Fixed by clicking the manual download button on the kaggle site,

image1063×671 40.9 KB

.
and then accepting conditions…

image1181×508 35.7 KB
Trying again, on Paperspace this time, the API download worked…

image1166×387 32.7 KB

.
But Colab didn’t…!!! It took me a while to work it out,
since its subtle and really only since I ran Paperspace in parallel,
did I notice the difference in the output of path.ls()

Its an empty list [] compared to the one further up,
meaning there are no files in the directory, hence the follwoing failure.

image1083×413 21.2 KB

Analysis

Bryon, Not sure if your situation is identical, but the symptoms are similar. Here is a breakdown of my situation…
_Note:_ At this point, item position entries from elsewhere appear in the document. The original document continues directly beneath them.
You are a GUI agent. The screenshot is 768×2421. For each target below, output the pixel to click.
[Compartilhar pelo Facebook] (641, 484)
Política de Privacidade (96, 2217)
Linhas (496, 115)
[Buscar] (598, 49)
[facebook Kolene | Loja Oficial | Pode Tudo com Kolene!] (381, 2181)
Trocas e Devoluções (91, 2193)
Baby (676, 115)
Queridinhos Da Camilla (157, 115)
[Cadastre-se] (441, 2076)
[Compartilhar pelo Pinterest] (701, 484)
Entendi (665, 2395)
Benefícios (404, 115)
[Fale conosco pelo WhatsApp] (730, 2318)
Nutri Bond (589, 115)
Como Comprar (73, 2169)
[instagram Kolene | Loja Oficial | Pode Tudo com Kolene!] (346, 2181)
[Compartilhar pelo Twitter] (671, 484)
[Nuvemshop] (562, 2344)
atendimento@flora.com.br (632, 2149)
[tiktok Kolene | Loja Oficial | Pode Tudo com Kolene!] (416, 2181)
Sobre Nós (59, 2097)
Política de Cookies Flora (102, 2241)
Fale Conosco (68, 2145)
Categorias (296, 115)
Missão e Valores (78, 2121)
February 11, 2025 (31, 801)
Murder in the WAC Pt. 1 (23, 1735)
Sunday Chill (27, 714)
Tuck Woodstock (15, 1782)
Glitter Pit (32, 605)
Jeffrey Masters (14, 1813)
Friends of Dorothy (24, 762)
The first call of the api failed after the path folder had been created.
Thus the subsequent runs of the cell never again tries the api download.

Remediation

This would seem to be fairly common occurrence for newbies (like myself),
to miss accepting competition terms (in spite of the notebook instructing them to do so)
or they mess up their API key.

A more robust test would be against the actual file being loaded, which can only exist after a successful download and unpack, as I’ve underlined here for you to try…

[Edit:]
Jeremy, here is a PR for that change…
https://github.com/fastai/fastbook/pull/514/files

bbrown · May 27, 2022, 12:13am

@bencoman this was the exact issue I was running up against. It must be the terms that I did not accept initially. Thank you so much for taking the time and hacking it out!!!